溃疡性黑色素瘤的 5 年无复发生存率为 50.0%,所有非溃疡性黑色素瘤的无复发生存率为 75.8%(P=0.0001)。在所有 T 分期中,溃疡性黑色素瘤的无复发生存率均低于非溃疡性黑色素瘤(P=0.0001)。T1 期(P=0.02)、T3 期(P=0.01)和 T4 期(P=0.004)的无复发生存率具有统计学意义;然而,T2 期(P=0.07)无复发生存率无统计学意义。N0(P=0.0001)和 N1(P=0.01)患者中,溃疡性黑色素瘤与非溃疡性黑色素瘤的无复发生存率存在显著差异;发现溃疡性黑色素瘤与不良无复发生存率相关(N1 期 P=0.06,N2 期 P=0.04,N3 期 P=0.8)。溃疡性黑色素瘤和非溃疡性黑色素瘤的 5 年总生存率分别为 55.3%和 81.5%(P=0.0001)。
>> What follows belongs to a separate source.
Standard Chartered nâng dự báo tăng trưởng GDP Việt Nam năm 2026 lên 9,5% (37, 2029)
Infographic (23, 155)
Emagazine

在所有 T 分期中,溃疡性黑色素瘤的总生存率均低于非溃疡性黑色素瘤;T1 期(P=0.01)、T2 期(P=0.03)和 T4 期(P=0.006)有统计学意义,但 T3 期(P=0.3)无统计学意义。溃疡预测 N0 患者预后不良;然而,在淋巴结阳性患者中,其总生存率较低,但无统计学意义(P=0.09),溃疡仅对 N3 患者(P=0.03)是一个显著的预后不良因素,而对 N1 患者(P=0.9)和 N2 患者(P=0.2)则不是。此外,有溃疡的非转移性黑色素瘤患者的生存率显著降低(P=0.0001),但有溃疡的黑色素瘤与无溃疡的转移性黑色素瘤患者的生存率无差异(P=0.1)。
原发性肿瘤溃疡被认为是局部黑色素瘤的不良预后因素,但它也可能具有预测局部区域性和晚期黑色素瘤生存的潜力。